Dimanche matin, j’étais censé co-animer une table ronde entre Gianni Biondillo et Gioacchino Criaco avec … Serge Quadruppani. Mais je ne suis pas inconscient ! Donc j’ai présenté les protagonistes, et j’ai laissé faire celui qui sait. Ce fut passionnant, drôle, pertinent, enjoué, du fond, beaucoup d’informations et d’émotion et toujours avec un talent de conteur très latin. Du coup j’ai promis à Gioacchino Criaco que, maintenant que je comprends un tout petit peu mieux la situation calabraise j’allais relire Les âmes mortes qui m’avait un laissé sur le bord du chemin malgré d’évidentes qualités.

L’après-midi j’animais avec Yan la table ronde qui me semblait la plus risquée : Les brûlures de l’histoire avec Gianni Biondillo, Victor del Arbol et François Médéline. La plus risquée parce que trois langues (donc traductions multiples à assurer), parce que les bouquins étaient très différents, et parce que la thématique choisie pour les relier pouvait sembler un peu tirée par les cheveux. Et là, sans doute la meilleure surprise du salon, tout fonctionne. Des auteurs qui se répondent sans qu’on ait à intervenir, des vraies correspondances dans les thèmes et les discours, mais aussi des différences qui relançaient la discussion. Beaucoup d’émotion, des rires, de l’intelligence et trois auteurs qui, toujours, ont ramené la thématique à leur rôle d’écrivain, à l’importance de la fiction à côté du travail des historiens. Vraiment la table ronde dont rêve tout animateur.

On a terminé en beauté, avec Lorenzo Lunar présenté par Victor del Arbol. Rencontre qui, en cette fin de festival m’a conforté dans mes certitudes : organisateurs de salons et de rencontres, si vous voulez réussir votre coup, invitez des latins. Italiens, espagnols, argentins, cubains … c’est un vrai bonheur.

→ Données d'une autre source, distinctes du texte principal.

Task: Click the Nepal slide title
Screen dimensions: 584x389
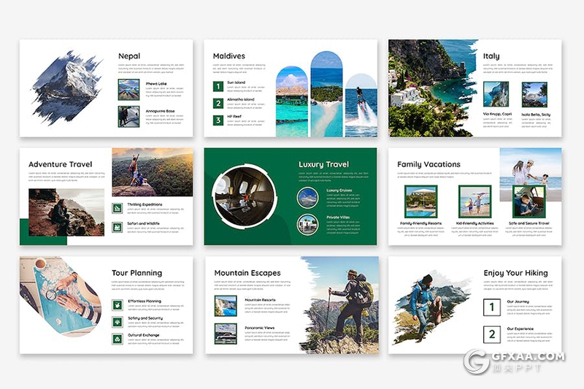Action: 129,56
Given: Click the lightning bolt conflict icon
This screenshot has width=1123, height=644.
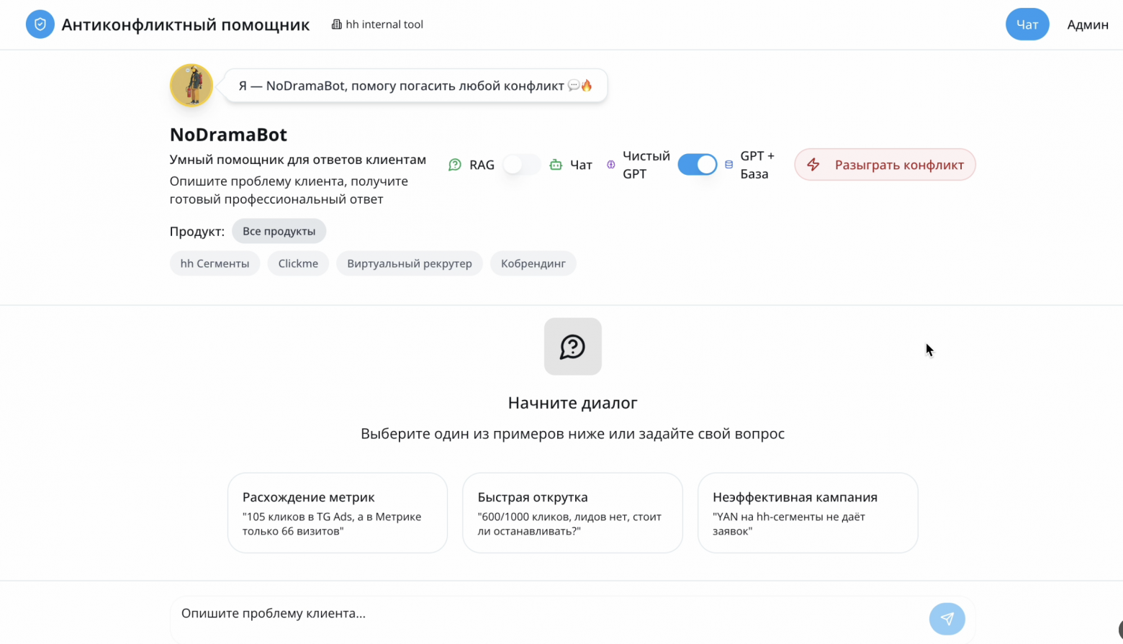Looking at the screenshot, I should (813, 165).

Une heure sous le charme, au moins pour les spectateurs. Comme j’étais à la traduction, et que je commençais à fatiguer, j’ai un peu ramé, me suis mélangé les pinceaux et pris les pieds dans plusieurs tapis, mais Lorenzo et Victor étaient tellement expressifs et leur enthousiasme communicatif que je suis certain que tout le monde a compris. Une heure cubaine donc, avec une déclaration d’amour de Lorenzo à son quartier, le plus populaire de Santa Clara. Et un hommage appuyé à Leonardo Padura dont l’arrivée dans la littérature est, selon lui, l’événement culturel le plus important des trente dernières années à Cuba.

Je ne terminerai pas sans un coup de chapeau appuyé à tous ceux qui ont trimé toute l’année, dans des conditions pas faciles, parfois contre vents et marées, et à tous ceux qui ont couru partout toute la semaine, et encore plus ce week-end pour que tout se passe bien. Et tout c’est très bien passé, et dans la bonne humeur s’il vous plait. Hier soir, j’ai vu beaucoup de valoches sous les yeux, beaucoup de bâillements, mais aussi beaucoup de sourires. Et les futs de bière étaient à sec, et si ça c’est pas un signe !

Merci à tous et rendez-vous l’année prochaine.